Each module is instrumented with a 3-axis accelerometer. Figure 13 shows the temporal acceleration dynamics for a PG4 in the lower-right abdomen while the user completed a series of movements from erect to each of the target directions: forward, backward, left, and right. The figures show a clear shift and then return to baseline about the axes matching the surgical notes from implantation.
Fig. 13:
Accelerometer data from a module in abdomen demonstrating measurement during trunk tilt. The Z-axis is directed medially and posteriorly (into the page).
Temperature recording was assessed with a single sample recorded from each remote module of the seven remote modules in an individual. The average temperature (standard deviation) was 35.1 (1.3) °C. The average temperature was slightly higher in the abdomen (36.1 °C) compared to modules in the shoulder (35.5 °C), upper arm (34.7 °C), and forearm (32.5 °C).
Total power consumption in a system with a PM, six PG4s, and a BP2 averaged about 800mW. Accounting for the PM power consumption, seven remote modules consumed 550–675mW with a network voltage of 8.5V, dependent on the stimulation configuration and parameters. This usage enabled about 2–2.5 hours of active daily use between charges.
IV. DISCUSSION
The remote modules achieved the design features and specifications that were outlined in Tables 1, 2, and 3 both through benchtop testing and in testing with people with paralysis. The key innovation of the NNP concept is that it provides, within a single system, the capacity to implement various configurations of implanted technology, both for stimulation and recording sites, and for addressing multiple body functions by incorporating additional modules.

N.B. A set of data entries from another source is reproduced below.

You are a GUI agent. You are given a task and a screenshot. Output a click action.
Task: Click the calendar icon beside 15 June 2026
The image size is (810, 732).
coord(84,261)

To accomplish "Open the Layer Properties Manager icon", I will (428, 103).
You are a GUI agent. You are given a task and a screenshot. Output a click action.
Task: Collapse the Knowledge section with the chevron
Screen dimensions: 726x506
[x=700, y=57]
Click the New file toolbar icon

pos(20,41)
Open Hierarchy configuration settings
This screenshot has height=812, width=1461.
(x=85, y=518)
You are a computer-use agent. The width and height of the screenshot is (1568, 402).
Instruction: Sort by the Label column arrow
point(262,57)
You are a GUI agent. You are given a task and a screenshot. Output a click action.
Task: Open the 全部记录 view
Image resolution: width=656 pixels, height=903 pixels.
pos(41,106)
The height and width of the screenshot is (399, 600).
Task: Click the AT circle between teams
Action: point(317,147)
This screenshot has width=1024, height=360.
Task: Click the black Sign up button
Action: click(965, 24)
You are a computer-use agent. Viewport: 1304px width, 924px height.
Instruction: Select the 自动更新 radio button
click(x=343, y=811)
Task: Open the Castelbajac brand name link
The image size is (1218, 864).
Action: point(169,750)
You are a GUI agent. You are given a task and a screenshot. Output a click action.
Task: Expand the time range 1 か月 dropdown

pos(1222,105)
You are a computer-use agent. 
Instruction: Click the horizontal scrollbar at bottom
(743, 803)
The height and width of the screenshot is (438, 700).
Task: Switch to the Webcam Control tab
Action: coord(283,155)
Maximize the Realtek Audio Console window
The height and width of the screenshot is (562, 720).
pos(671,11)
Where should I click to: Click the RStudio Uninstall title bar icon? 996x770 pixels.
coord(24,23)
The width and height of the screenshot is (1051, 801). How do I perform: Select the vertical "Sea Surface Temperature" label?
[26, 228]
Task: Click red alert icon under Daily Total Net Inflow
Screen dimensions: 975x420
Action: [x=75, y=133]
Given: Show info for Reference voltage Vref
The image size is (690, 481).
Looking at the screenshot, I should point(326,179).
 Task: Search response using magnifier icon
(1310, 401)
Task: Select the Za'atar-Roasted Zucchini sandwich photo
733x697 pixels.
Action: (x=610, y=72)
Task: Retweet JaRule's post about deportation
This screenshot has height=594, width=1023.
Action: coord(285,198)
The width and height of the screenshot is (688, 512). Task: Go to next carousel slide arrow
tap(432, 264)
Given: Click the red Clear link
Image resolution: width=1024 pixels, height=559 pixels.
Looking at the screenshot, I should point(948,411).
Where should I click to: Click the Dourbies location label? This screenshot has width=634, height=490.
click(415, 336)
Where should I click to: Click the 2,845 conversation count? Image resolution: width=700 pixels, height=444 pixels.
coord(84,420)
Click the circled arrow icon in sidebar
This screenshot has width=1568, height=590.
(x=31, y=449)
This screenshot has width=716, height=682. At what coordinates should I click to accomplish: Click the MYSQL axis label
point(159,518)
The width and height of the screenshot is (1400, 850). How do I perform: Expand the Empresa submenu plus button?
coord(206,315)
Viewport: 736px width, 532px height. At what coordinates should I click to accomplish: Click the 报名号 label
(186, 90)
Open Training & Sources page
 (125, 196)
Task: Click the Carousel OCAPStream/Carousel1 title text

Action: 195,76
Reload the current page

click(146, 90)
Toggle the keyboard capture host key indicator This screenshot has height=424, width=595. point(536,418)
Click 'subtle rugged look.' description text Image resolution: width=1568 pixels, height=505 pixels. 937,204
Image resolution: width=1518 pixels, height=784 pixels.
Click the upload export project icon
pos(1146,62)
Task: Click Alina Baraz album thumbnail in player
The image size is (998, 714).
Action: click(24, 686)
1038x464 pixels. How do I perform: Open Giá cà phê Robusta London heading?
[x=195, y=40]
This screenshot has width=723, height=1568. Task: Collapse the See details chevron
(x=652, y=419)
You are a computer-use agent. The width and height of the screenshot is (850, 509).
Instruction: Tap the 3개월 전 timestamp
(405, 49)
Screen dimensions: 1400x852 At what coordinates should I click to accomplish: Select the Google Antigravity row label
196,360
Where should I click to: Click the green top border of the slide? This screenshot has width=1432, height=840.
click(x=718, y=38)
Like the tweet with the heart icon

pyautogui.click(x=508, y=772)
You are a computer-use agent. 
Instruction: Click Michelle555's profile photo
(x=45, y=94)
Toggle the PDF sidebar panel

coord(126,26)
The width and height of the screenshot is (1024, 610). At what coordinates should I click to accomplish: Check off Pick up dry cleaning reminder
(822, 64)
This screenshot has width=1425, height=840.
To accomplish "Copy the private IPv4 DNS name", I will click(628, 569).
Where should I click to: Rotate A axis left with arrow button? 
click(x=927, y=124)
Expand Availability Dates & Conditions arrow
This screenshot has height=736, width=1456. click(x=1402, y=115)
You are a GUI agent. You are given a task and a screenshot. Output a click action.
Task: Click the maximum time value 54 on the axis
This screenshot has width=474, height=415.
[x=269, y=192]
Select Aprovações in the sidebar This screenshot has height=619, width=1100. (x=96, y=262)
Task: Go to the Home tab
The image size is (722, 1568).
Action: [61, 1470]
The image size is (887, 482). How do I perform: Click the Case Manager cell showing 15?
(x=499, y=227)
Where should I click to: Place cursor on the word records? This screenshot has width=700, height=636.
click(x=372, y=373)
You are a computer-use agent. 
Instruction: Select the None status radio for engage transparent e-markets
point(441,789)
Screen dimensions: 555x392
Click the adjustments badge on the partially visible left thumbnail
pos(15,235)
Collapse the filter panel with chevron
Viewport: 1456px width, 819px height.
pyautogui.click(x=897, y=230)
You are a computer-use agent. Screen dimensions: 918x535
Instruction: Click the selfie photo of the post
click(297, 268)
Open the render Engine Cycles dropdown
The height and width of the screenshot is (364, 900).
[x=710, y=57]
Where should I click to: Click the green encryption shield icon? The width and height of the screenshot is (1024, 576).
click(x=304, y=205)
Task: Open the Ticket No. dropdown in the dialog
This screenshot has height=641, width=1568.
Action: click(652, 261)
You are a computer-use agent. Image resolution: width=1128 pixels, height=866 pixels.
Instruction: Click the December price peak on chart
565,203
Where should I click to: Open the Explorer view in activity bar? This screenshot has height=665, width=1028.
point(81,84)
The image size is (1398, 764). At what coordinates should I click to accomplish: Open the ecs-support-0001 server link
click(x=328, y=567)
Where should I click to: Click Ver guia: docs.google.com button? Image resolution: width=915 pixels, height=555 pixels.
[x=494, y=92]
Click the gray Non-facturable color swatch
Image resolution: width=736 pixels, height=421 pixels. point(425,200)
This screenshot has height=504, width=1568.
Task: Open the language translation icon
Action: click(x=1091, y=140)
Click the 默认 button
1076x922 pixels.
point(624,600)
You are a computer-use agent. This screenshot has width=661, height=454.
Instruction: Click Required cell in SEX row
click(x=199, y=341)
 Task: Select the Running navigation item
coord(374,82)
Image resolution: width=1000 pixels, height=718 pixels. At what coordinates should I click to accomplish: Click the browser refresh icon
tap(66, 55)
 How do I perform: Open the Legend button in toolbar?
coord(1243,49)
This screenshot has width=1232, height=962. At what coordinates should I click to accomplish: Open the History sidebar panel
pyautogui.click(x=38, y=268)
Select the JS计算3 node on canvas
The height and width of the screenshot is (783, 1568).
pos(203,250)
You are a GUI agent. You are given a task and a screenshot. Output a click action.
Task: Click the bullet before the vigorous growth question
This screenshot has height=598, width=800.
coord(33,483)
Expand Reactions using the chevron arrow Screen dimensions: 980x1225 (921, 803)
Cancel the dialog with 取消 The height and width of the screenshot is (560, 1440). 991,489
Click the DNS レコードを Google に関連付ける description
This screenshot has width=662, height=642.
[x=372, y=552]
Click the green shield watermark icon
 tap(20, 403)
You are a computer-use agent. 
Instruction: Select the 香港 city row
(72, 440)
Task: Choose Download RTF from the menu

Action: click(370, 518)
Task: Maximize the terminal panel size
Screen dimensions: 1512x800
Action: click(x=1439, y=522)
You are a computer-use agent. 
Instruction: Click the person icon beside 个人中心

The networked architecture allows the NNP to be applied equally well to modest disabilities using a few components or severe disabilities requiring many components.
The fully-implanted, rechargeable-battery-powered network, along with the design of the remote modules, reduces or eliminates the need for external components during functional use, resulting in systems that are easy for users to operate, robust, cosmetically acceptable, and applicable to a broad range of neurological indications.
This design significantly improves capabilities compared to prior neuroprosthetic systems utilized to provide motor function in people with paralysis from SCI and stroke (Table 4) [33–35]. The stimulation and recording parameters are comparable to previously implemented motor neuroprosthesis systems [14, 15]. As summarized in Table 4, commercial devices designed for spinal cord stimulation (SCS) or deep brain stimulation (DBS) are capable of longer pulse widths and higher stimulation frequencies [36–40]. These features may be necessary for neural targets in the brain and spinal cord, but are generally not required for peripheral nerve stimulation and myoelectric recording [13]. The significant distinguishing feature of the NNP approach is the system architecture and its relevance to clinical needs for people with paralysis. Commercially available systems are intended to target a focal region in the body (typically brain or spinal cord) and use a “star” topology [10]. While the star topology is appropriate for many applications, restoring motor function requires coordination between multiple muscles throughout the limbs and torso. Further, the ability to position sensors across joints increases opportunities for advanced control (accelerometer) or even health monitoring (temperature sensor). This distributed approach also facilitates system upgrades. As new modules are developed, they can be incorporated into the system, such as the development of a module for cortical recording [41]. Upgrades can be achieved by connecting to an open network port in the existing system and does not necessitate removing or replacing any components. In addition to the distributed approach facilitating clinical implementation, it increases the commercial viability of translation in order to impact the lives of people with paralysis. Individual populations of people with paralysis are considered too small to support marketing of multiple devices, with each device being optimized for a specific need. A platform ecosystem that allows individualization with a hardware set that can be customized based on clinical goals maximizes the likelihood of sustainable commercial translation [42].
Table 4:
PG4 and BP2 in context of existing motor neuroprostheses, commercial neurostimulators and devices in development.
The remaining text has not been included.